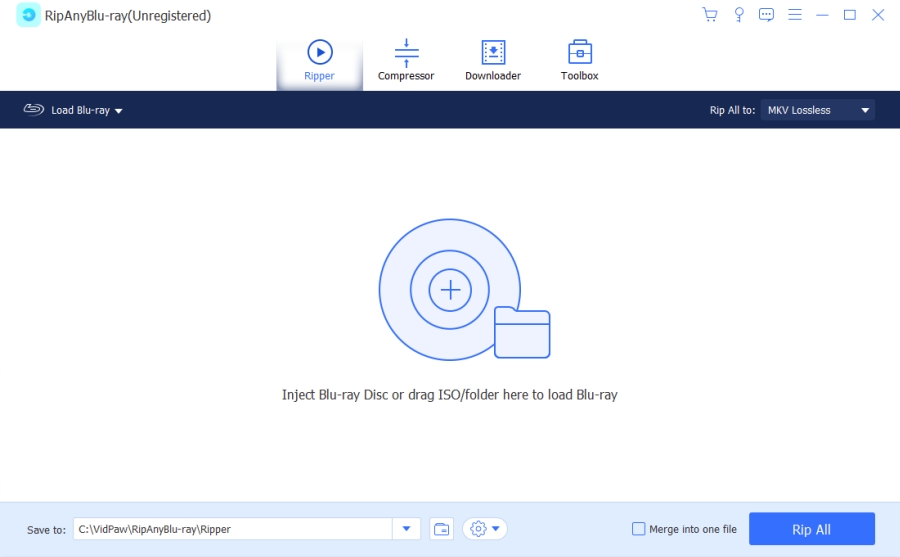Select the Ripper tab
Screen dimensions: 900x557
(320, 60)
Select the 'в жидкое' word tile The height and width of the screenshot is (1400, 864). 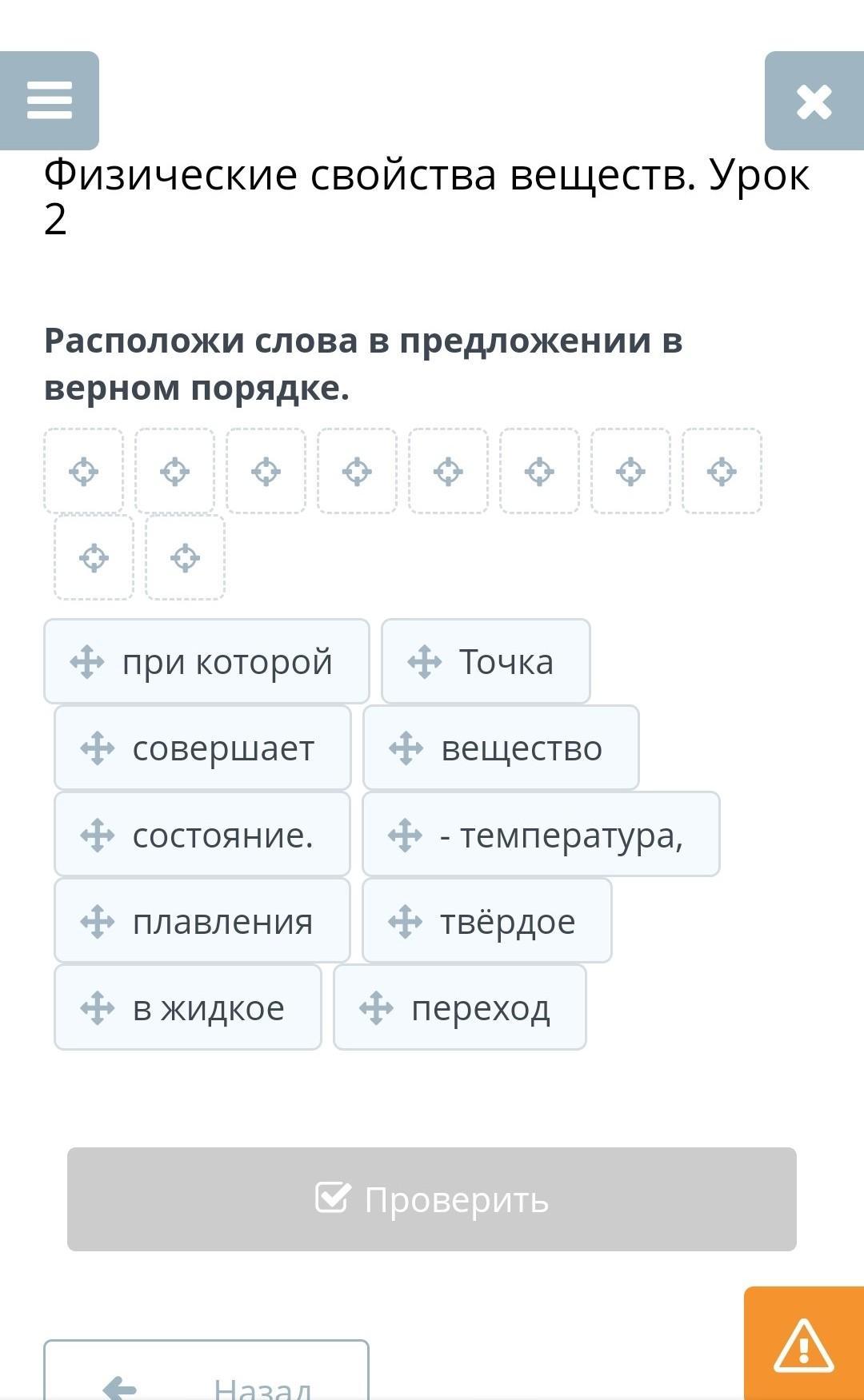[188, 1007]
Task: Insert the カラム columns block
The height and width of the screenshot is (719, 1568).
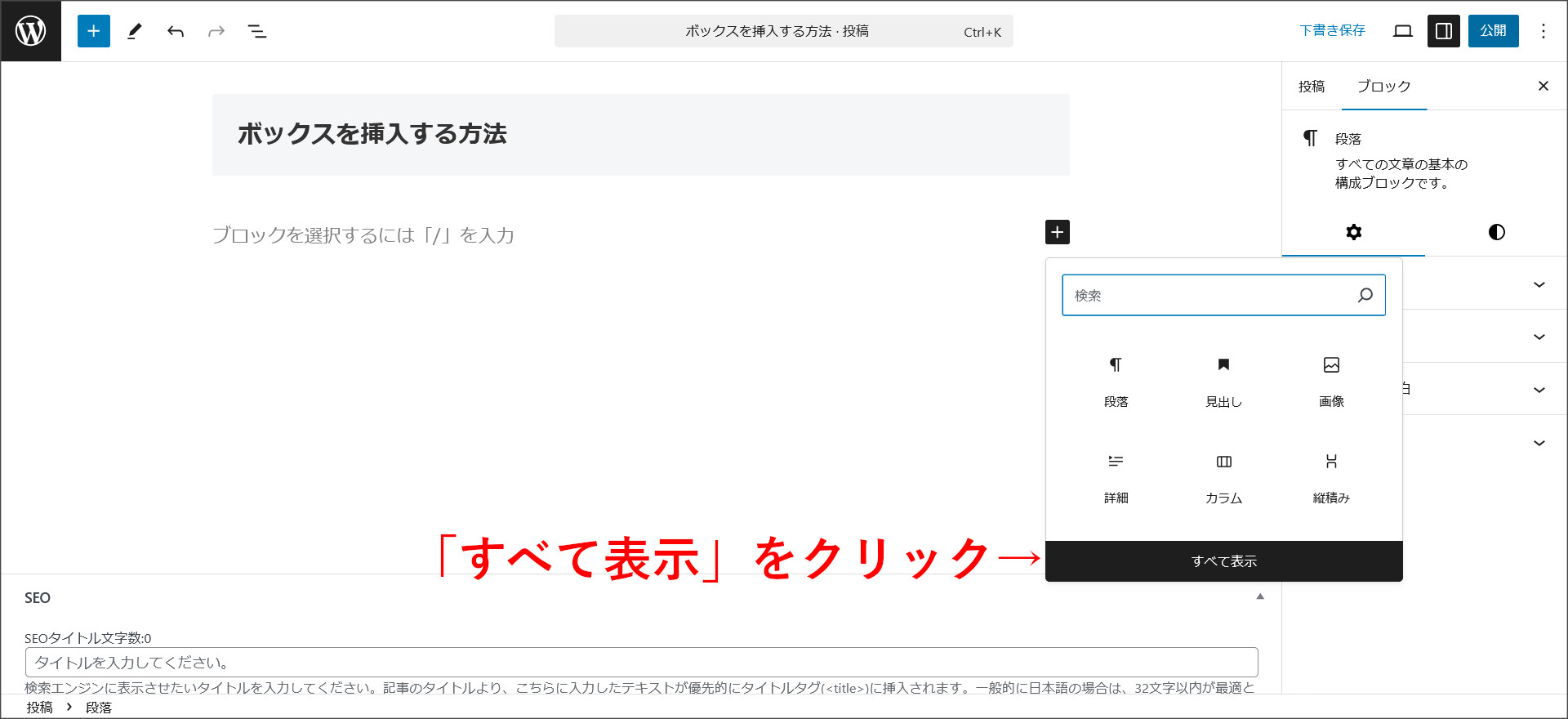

- _EXERCISE INSTRUCTIONS_:
Retype the stretch of lines above, from the line containing "Task: Insert the カラム columns block" through the last line, omitting the pictures.

- _EXERCISE RESULT_:
Task: Insert the カラム columns block
The height and width of the screenshot is (719, 1568).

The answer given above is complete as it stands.